Below is the logic that I am trying to implement but I am finding it really difficult to figure out a way with MongoDB/ Node.js app
Data: country, state, val1
I need to compute mean and std. deviation using the below formula. I checked other stack overflow posts but the std dev formula that i am working is not the same:
for each row -> group by country, state
mean = sum(val1)/count ->
for each row ->
deviation += Math.pow((val1 - mean), 2)
for each row -> group by country, state
std dev = Math.sqrt(dev/ count)
the problem is with the way deviation needs to be computed. It looks like I need an aggregation for Mean before computing the deviation/ std dev through Map reduce which I dont find a way to compute. Could anyone suggest a way to do this?

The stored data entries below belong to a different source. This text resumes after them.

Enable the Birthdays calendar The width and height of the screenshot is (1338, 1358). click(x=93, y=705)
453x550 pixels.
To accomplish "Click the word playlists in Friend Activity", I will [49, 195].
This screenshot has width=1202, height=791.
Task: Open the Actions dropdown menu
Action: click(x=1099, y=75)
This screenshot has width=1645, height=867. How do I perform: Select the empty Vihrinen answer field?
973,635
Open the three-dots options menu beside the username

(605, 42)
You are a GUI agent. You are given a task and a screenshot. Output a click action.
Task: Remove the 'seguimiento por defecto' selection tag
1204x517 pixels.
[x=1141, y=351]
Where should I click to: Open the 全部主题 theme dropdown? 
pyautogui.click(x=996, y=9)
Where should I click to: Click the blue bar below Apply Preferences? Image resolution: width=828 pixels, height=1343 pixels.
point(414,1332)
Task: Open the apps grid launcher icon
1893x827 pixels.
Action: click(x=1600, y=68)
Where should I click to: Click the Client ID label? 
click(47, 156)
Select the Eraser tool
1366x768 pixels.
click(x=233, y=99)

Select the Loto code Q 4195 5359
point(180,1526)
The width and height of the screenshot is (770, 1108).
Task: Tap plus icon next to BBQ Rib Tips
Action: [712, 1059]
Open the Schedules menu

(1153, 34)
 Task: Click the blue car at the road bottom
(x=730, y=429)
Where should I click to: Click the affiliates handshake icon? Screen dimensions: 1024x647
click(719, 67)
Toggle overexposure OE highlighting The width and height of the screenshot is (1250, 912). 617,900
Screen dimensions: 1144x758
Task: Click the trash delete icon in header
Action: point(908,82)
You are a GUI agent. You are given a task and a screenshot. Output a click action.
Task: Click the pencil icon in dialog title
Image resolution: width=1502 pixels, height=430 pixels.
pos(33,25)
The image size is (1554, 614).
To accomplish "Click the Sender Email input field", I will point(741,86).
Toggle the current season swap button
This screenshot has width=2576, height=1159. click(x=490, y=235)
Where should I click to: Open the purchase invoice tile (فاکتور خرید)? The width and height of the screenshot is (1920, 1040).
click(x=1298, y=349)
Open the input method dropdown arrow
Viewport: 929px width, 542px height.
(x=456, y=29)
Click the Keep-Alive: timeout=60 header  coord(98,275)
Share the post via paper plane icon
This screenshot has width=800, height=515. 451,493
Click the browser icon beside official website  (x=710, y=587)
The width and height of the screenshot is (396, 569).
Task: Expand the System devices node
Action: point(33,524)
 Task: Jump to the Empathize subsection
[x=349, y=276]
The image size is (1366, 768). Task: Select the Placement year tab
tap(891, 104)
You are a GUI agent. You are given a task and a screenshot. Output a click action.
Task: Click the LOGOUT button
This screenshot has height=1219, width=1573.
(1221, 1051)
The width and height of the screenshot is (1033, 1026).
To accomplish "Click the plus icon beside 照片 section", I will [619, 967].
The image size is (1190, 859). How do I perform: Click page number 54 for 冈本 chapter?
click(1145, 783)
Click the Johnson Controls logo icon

If it is not possible, do we have a way to issue an update statement in mongodb similar to the below traditional merge query? I shall update the mean value for all the rows and would later invoke Mapreduce for the deviation/std dev.
merge into Tbl1 a using
(select b.country, b.state, sum(b.val1)/count(b.val1) as mean
from Tbl1 b
group by b.country, b.state) c
on (a.country = c.country and
a.state = c.state)
when matched
then update
set a.mean = c.mean
I am pretty new to the nosql and nodejs and it would be great if you guys could suggest a solution/ alternative.
Yes, computing standard deviation using map-reduce is tricky as you need to compare each data value to the mean in the traditional algorithm.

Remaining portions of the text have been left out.